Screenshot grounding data
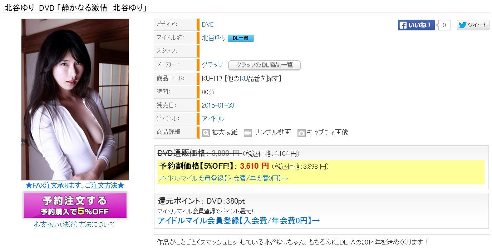The width and height of the screenshot is (492, 252).
Task: Click the DL一覧 blue badge
Action: pos(241,38)
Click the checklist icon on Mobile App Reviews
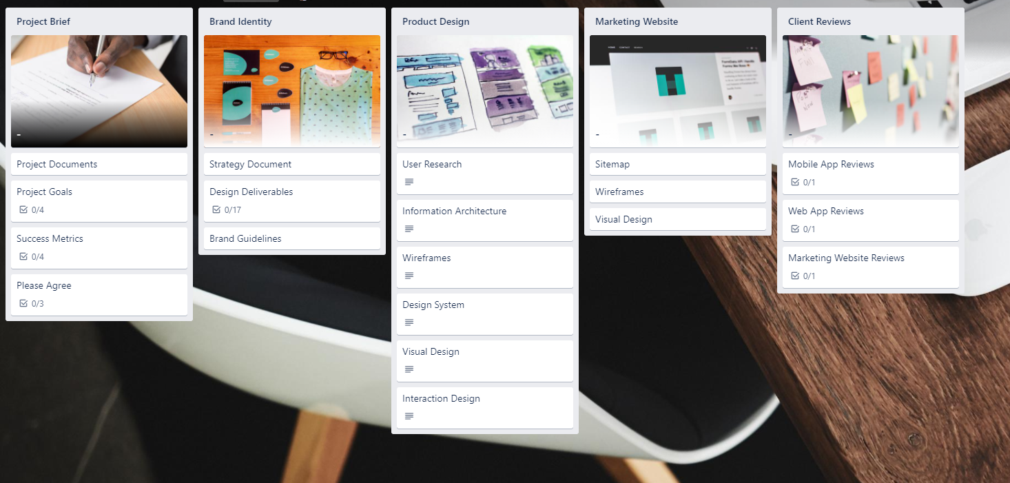This screenshot has height=483, width=1010. [795, 183]
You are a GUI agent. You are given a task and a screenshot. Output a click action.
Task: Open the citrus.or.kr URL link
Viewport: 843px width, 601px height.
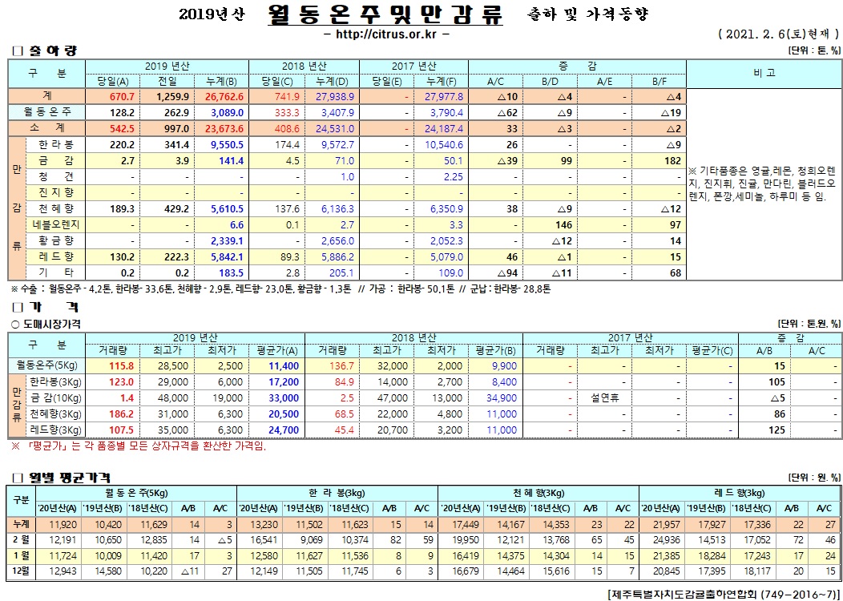pos(389,35)
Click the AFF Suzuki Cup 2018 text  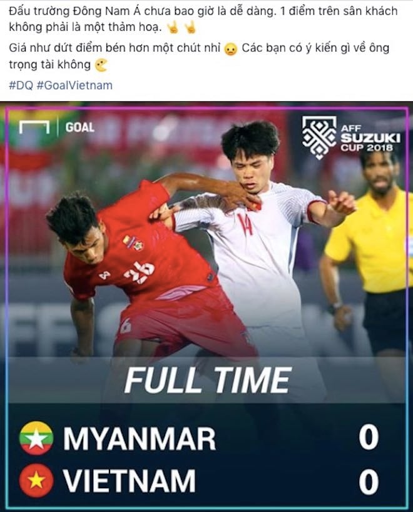tap(370, 138)
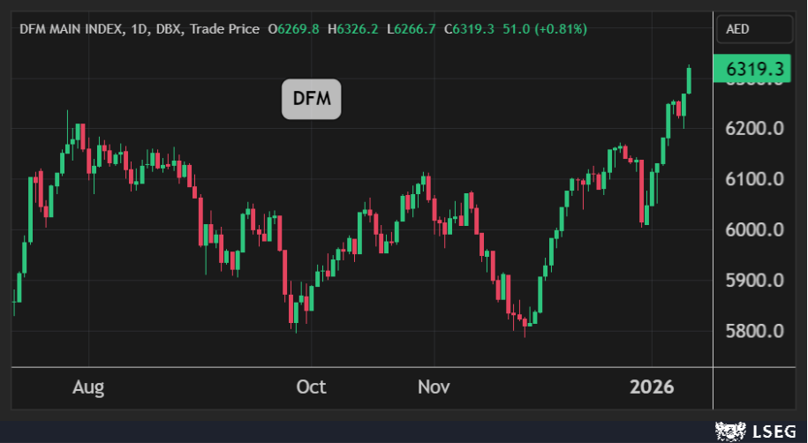Click the Aug label on time axis
This screenshot has height=443, width=808.
(x=88, y=387)
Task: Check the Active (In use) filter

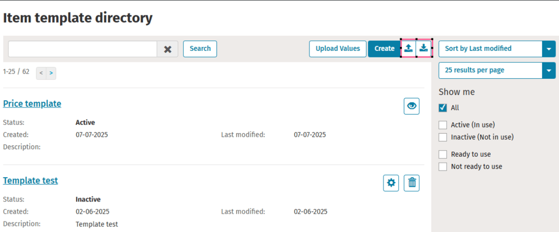Action: 443,125
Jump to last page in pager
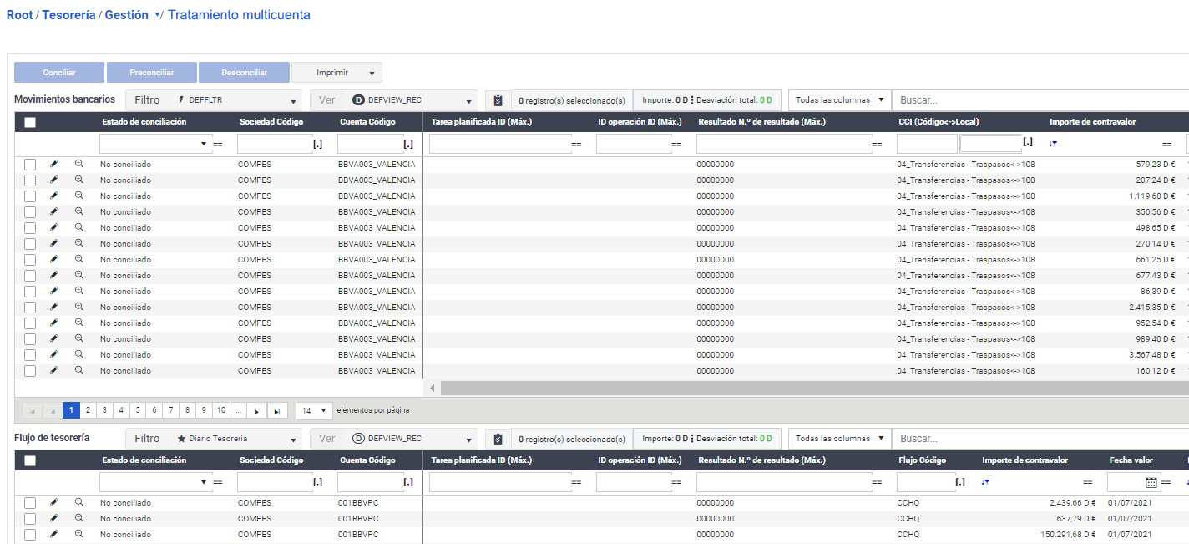Screen dimensions: 1189x544 pyautogui.click(x=277, y=411)
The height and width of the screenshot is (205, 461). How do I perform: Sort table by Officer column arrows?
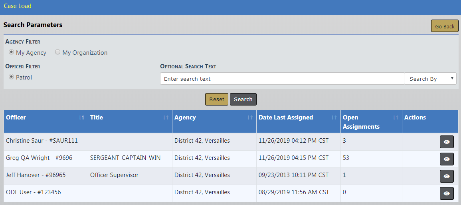point(82,117)
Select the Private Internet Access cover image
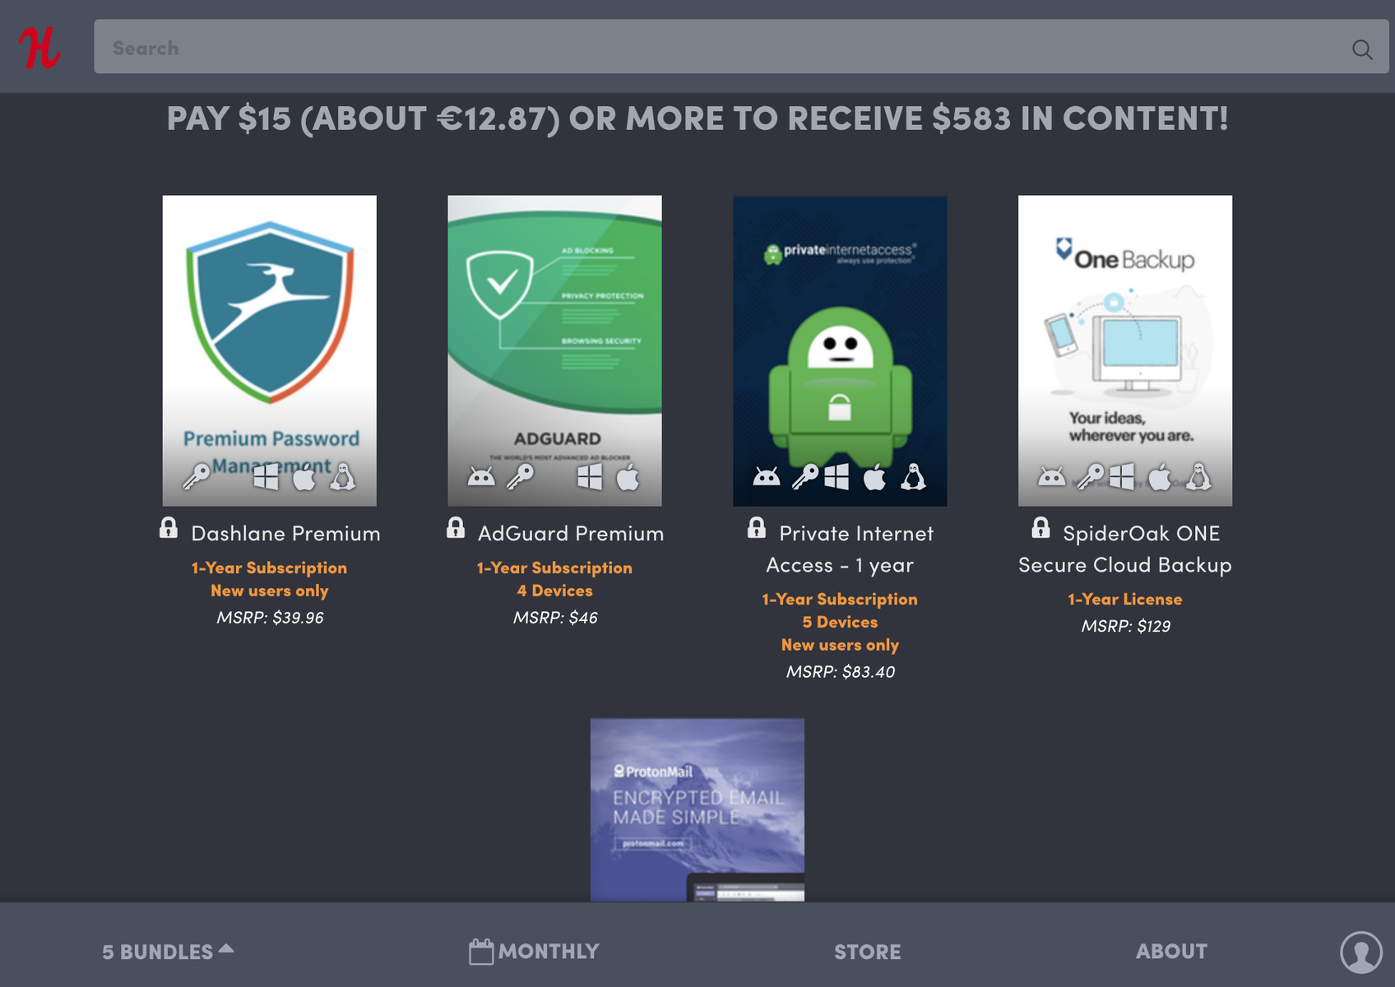Screen dimensions: 1395x987 pyautogui.click(x=840, y=351)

## [PROMPT]
Omit the pictures, and please restate word for word the lines running from the line with "Select the Private" to the end of the entries.

## [RESPONSE TO THE EXERCISE]
Select the Private Internet Access cover image
Screen dimensions: 1395x987 pyautogui.click(x=840, y=351)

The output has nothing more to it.